(DATA TO USE)

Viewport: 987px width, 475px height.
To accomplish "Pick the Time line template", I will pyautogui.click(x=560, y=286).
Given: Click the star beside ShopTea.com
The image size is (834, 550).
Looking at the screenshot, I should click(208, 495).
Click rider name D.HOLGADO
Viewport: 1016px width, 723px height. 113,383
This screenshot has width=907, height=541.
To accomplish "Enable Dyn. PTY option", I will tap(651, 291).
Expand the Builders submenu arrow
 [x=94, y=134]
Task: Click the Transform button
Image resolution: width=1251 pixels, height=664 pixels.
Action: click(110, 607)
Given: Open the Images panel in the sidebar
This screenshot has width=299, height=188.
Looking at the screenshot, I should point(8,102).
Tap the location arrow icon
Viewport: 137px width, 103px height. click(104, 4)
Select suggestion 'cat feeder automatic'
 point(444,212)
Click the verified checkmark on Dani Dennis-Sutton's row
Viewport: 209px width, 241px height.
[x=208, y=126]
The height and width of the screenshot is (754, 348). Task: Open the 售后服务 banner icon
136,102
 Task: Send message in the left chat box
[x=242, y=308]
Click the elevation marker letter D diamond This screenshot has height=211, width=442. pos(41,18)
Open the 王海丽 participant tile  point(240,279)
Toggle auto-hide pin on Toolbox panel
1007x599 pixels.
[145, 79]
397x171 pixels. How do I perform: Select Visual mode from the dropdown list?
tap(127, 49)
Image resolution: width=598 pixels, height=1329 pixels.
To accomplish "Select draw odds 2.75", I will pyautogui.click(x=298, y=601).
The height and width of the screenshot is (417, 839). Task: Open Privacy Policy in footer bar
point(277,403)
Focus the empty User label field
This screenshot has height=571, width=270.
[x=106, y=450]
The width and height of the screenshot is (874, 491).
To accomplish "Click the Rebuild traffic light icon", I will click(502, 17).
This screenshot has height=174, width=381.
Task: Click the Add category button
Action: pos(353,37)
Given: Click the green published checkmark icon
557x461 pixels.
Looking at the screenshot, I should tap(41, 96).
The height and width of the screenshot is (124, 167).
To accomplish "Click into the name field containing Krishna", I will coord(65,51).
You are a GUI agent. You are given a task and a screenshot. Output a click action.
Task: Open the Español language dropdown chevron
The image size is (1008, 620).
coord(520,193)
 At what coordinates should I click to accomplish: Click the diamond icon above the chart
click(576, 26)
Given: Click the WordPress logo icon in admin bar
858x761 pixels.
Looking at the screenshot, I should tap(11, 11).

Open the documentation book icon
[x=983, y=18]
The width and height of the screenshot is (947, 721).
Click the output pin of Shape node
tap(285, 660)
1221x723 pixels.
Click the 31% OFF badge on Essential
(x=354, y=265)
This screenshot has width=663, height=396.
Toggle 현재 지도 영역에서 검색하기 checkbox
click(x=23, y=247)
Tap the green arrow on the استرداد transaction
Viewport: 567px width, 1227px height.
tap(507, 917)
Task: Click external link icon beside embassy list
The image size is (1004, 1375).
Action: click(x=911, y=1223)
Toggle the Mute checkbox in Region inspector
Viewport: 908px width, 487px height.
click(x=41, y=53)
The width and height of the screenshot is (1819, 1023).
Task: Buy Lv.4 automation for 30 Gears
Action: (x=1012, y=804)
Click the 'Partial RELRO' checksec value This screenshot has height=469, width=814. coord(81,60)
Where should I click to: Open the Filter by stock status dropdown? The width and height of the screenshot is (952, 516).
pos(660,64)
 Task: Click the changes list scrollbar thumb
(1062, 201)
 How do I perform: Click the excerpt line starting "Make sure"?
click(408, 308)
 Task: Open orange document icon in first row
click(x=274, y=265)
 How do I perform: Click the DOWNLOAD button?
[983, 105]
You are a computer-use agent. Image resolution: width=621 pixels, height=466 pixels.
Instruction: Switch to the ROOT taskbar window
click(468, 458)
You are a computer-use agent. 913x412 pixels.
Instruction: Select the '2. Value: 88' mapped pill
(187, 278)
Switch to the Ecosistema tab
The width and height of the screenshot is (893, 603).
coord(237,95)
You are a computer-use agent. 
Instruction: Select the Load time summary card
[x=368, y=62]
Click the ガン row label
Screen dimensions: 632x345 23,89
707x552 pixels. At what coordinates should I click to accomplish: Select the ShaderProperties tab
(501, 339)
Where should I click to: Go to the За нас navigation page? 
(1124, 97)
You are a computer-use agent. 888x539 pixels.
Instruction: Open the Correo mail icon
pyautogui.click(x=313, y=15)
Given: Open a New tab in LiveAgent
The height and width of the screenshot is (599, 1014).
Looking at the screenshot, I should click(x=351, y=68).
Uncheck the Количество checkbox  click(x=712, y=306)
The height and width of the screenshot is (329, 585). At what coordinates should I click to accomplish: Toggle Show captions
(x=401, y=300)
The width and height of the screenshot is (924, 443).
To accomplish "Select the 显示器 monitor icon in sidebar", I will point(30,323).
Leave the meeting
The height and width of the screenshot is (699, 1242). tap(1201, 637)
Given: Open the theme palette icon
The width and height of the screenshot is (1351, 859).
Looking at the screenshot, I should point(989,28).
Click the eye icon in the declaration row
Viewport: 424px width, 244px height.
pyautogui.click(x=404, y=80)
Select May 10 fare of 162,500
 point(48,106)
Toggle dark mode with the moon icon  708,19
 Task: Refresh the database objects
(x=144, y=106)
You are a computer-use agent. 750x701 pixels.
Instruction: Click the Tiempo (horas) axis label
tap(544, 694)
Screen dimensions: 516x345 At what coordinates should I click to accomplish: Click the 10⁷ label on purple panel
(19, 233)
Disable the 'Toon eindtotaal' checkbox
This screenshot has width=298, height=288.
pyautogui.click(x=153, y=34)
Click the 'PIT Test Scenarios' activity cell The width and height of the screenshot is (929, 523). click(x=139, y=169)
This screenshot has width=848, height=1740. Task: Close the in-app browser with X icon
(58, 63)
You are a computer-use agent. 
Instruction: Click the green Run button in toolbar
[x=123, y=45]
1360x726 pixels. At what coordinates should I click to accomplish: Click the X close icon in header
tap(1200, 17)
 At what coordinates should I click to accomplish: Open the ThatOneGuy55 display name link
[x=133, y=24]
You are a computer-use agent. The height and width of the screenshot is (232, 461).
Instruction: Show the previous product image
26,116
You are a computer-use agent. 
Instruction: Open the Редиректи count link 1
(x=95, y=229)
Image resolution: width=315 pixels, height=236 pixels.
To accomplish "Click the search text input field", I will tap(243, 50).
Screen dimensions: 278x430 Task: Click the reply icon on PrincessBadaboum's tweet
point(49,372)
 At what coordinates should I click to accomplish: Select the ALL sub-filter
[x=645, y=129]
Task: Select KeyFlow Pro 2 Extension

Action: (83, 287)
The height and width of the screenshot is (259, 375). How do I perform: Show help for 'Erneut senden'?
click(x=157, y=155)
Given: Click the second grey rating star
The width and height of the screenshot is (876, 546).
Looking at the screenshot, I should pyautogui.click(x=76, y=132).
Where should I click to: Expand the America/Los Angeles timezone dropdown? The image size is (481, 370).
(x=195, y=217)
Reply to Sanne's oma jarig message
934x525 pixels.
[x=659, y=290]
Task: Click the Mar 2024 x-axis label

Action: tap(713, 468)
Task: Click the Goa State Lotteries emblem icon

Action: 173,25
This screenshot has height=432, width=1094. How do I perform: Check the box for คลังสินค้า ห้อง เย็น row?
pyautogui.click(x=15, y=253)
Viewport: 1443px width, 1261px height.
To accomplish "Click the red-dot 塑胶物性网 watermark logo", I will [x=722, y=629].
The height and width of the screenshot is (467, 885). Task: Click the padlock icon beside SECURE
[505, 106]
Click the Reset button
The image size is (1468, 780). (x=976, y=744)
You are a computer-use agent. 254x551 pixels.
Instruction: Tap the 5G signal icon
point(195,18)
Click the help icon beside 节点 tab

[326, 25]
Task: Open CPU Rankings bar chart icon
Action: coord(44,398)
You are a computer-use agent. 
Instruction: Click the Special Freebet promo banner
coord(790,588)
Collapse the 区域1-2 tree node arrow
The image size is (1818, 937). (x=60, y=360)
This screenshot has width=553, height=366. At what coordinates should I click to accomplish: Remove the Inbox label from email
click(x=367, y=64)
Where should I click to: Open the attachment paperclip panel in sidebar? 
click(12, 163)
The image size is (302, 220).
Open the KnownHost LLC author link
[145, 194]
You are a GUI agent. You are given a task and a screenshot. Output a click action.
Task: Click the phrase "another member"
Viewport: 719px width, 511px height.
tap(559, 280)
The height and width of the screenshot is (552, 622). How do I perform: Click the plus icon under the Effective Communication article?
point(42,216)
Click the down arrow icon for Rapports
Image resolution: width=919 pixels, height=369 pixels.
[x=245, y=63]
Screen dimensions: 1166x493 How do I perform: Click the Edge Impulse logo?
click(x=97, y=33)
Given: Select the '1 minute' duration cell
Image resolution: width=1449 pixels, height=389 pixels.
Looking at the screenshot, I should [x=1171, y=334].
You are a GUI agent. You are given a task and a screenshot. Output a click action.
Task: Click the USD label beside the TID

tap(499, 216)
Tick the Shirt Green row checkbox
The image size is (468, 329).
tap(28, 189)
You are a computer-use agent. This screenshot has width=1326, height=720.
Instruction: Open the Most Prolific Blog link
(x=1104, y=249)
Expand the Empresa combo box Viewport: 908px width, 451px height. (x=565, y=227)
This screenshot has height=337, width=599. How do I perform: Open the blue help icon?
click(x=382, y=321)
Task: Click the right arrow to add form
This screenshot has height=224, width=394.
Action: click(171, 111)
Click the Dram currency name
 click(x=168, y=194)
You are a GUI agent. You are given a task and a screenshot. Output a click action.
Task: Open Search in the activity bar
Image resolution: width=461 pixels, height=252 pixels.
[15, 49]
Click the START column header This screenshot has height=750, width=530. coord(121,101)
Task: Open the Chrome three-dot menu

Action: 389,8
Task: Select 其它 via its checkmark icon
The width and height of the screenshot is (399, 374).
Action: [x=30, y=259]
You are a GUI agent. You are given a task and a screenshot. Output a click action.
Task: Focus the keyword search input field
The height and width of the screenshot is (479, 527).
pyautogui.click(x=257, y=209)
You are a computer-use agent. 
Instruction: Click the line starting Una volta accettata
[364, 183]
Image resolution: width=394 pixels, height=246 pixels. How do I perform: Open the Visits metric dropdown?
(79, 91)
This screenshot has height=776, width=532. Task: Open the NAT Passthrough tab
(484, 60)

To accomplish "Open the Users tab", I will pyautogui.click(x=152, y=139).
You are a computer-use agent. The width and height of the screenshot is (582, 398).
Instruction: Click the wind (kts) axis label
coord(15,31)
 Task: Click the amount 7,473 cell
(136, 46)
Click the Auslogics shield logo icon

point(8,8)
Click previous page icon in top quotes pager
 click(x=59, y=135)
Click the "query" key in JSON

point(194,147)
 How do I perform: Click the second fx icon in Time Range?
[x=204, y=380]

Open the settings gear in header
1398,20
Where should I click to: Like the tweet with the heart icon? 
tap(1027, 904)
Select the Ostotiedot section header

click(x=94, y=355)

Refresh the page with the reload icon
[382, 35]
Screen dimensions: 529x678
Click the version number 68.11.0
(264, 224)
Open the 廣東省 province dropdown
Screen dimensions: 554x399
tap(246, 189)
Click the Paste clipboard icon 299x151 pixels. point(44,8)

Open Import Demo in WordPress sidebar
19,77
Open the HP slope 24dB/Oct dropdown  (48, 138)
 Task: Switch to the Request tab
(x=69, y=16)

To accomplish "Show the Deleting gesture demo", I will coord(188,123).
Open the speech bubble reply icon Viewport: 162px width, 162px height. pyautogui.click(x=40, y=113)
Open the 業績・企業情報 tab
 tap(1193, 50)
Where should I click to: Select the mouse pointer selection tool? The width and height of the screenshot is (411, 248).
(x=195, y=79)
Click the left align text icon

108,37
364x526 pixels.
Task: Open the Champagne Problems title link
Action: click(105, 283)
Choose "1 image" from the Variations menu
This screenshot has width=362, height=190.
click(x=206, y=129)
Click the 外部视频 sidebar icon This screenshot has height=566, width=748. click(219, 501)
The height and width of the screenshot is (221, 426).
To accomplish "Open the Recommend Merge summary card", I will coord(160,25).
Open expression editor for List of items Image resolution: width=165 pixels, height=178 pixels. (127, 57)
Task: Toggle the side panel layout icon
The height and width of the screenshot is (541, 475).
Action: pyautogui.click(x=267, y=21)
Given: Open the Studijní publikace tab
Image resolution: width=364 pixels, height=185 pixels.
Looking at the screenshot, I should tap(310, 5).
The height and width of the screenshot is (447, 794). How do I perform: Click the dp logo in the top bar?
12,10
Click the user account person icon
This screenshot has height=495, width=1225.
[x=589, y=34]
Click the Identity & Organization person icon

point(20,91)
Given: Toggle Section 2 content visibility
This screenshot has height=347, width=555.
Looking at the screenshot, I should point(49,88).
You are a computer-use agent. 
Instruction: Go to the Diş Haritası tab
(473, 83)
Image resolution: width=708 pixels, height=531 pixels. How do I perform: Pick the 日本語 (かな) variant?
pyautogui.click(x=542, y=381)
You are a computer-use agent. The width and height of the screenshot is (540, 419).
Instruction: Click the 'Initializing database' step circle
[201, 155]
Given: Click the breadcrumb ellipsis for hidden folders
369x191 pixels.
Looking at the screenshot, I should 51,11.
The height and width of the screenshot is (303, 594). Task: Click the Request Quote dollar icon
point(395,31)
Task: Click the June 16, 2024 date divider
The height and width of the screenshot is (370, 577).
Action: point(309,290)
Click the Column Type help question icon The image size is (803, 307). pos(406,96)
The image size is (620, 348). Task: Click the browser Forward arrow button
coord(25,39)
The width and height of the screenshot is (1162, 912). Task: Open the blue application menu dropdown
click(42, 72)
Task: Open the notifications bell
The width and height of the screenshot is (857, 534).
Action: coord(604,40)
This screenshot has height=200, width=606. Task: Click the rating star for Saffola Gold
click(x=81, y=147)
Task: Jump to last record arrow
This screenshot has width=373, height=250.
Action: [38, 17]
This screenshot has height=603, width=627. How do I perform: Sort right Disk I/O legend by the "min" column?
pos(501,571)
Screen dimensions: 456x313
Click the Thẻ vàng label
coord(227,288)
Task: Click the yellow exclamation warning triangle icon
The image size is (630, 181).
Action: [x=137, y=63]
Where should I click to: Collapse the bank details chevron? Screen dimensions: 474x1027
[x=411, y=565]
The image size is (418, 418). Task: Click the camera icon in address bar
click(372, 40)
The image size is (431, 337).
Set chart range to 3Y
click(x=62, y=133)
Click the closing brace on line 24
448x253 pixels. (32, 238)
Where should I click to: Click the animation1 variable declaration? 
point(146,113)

(End DATA TO USE)

Write out, word for word, all lines from the line that holds "Click the closing brace on line 24" through the last line of the listing, with both end lines kept.

Click the closing brace on line 24
448x253 pixels. (32, 238)
Where should I click to: Click the animation1 variable declaration? 
point(146,113)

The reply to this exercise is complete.